• **What is required**
Leave out every line before the one containing "[Follow on Instagram] (84, 1850)", and set down that line and the rest through the end of the listing exactly.

Source records Block Start

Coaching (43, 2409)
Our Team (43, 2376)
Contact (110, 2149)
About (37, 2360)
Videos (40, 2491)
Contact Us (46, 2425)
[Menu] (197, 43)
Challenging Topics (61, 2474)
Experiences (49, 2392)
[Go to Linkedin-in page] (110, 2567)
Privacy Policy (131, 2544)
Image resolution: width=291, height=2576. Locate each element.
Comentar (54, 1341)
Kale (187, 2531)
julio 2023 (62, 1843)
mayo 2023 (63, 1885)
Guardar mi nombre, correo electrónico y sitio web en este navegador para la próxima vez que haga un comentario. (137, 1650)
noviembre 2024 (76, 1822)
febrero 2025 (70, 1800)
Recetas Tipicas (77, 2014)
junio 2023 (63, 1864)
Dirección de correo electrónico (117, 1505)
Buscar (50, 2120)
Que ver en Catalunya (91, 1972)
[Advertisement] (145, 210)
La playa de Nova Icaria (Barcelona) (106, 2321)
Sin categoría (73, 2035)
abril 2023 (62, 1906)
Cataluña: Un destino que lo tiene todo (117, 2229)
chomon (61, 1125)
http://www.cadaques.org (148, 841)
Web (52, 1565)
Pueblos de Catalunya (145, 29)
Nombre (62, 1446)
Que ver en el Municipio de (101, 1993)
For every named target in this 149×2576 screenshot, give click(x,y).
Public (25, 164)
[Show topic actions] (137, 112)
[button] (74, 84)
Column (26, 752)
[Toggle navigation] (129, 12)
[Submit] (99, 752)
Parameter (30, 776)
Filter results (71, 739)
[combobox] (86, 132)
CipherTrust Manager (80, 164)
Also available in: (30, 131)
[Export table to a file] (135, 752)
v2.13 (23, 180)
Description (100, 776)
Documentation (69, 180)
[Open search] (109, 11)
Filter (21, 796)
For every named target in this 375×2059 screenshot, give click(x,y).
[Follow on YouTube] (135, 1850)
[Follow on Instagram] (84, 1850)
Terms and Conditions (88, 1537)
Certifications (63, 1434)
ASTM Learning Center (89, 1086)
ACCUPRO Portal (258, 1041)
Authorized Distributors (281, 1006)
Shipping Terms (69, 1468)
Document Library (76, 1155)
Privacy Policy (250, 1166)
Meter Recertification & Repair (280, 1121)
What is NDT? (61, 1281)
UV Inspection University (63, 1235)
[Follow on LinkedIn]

Source records Block End

• **Result**
[Follow on Instagram] (84, 1850)
Terms and Conditions (88, 1537)
Certifications (63, 1434)
ASTM Learning Center (89, 1086)
ACCUPRO Portal (258, 1041)
Authorized Distributors (281, 1006)
Shipping Terms (69, 1468)
Document Library (76, 1155)
Privacy Policy (250, 1166)
Meter Recertification & Repair (280, 1121)
What is NDT? (61, 1281)
UV Inspection University (63, 1235)
[Follow on LinkedIn]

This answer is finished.